C'est la merde crossover dont on parle dans tous les tuyaux en Angleterre, et comme à chaque fois, on ne va rien y capter chez nous. Car il y a bien une sorte de conflit cosmologico-esthétique qui gronde entre Albion et le Continent depuis une éternité, une incompatibilité au niveau subatomique qui concerne à peu près tous les trucs dance-pop calibrés pour Radio 1: dès que ça sent un peu fort Sade (la chanteuse smooth, pas le topographe de la perversité), la rave ou les restaus indiens de Whitechapel, le Non-Britton se cambre et se bouche les oreilles, généralement écoeuré par cette image d'une Grande-Bretagne qu'il refuse de reconnaître parce qu'elle n'a rien à voir avec les Mods, la new-wave ou le Stilton. Le minet two-step Craig David excepté, il a ainsi repoussé toutes les gamines éduquées dans les clubs (de Sugababes à Katy B) en pretextant le fossé culturel, mais applaudit toujours des deux mains "l'audace" de Coldplay ou d'Eugene McGuiness (le type qui sample le sample de Peter Gunn d'Art of Noise ou reprend Lana Del Rey trois mois après la sortie de son album).
Tant pis pour lui. A The Drone, où la dance londonienne nous rend alternativement tout turgescent ou somnolent à une cadence proche de celle des montagnes russes des parc d'attraction Six Flags, on est perpétuellement intéressés par les soubresauts des charts dance et la manière dont les faiseurs de viande FM anglais communiquent avec ce qui fait vibrer la toujours vivace jeunesse post-post-post-post rave qui boît des softs et gobe des psychotropes. Enième preuve avec Jessie Ware, gamine aux traits prématurément émaciés que la plupart des médias hip et/ou propres sur eux (le Guardian en tête) célèbrent en boucle depuis son premier single.

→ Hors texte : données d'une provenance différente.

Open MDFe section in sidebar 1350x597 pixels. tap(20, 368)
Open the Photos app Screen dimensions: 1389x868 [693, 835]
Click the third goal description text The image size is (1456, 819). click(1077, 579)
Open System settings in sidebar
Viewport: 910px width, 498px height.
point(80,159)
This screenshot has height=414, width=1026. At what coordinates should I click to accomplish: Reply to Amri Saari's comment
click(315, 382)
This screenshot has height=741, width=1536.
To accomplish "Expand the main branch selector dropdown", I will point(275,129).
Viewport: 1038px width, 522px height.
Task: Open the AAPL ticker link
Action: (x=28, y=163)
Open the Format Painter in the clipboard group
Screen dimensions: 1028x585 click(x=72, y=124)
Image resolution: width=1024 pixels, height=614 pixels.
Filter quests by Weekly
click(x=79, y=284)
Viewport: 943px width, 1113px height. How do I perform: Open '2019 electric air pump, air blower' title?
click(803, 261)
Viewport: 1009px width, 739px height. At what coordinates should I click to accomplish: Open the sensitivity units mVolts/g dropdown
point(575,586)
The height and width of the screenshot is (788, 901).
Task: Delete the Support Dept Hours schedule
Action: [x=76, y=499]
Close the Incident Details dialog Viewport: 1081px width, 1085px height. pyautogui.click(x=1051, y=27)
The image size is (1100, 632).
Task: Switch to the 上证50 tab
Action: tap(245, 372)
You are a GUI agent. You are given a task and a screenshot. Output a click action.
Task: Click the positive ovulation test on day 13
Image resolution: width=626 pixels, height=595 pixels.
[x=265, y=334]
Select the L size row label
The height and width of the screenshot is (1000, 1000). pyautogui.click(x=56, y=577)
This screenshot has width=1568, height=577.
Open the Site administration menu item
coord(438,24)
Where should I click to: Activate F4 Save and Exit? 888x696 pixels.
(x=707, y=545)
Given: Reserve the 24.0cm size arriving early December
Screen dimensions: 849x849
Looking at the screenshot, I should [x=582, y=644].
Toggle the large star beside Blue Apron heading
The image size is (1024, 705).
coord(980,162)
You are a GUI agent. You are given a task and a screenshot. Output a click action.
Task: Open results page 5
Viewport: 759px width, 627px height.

Révélée en premier comme lead chanteuse de la galaxie post-dubstep (sur les disques de SBTRKT ou Joker), produite à l'occasion par le rouquin Julio Bashmore ou le label Numbers, elle revendique sans état d'âme avoir vu la lumière dans les soirées jungle de Brixton mais sa musique ressemble à un amas de faces B de Sade toutes trempées dans un bain très froid de snobberie deep typiques qui confortera sans souci les aficinados de r'n'b US au fromage fondu qu'ils n'ont pas besoin de se mettre à son glacial cousin anglais.
Eux aussi ils ont tort. Sans atteindre les cîmes annoncées par les médias anglais, Devotion est, dans sa moitié écoutable, un tour de force britannique comme on les aime, totalement artificiel, épatant, débordant par tous ses pores de ce délicieux complexe de superiorité qu'on est toujours bien en mal, en France, de savoir imiter, malgré Phoenix, malgré Zdar, malgré Eric Cantona. On vous met le clip de "110%" parce que "Wildest Moments", le tout dernier en date de la minuscule diva, est vraiment trop vilain, mais on vous jure que l'album est bien.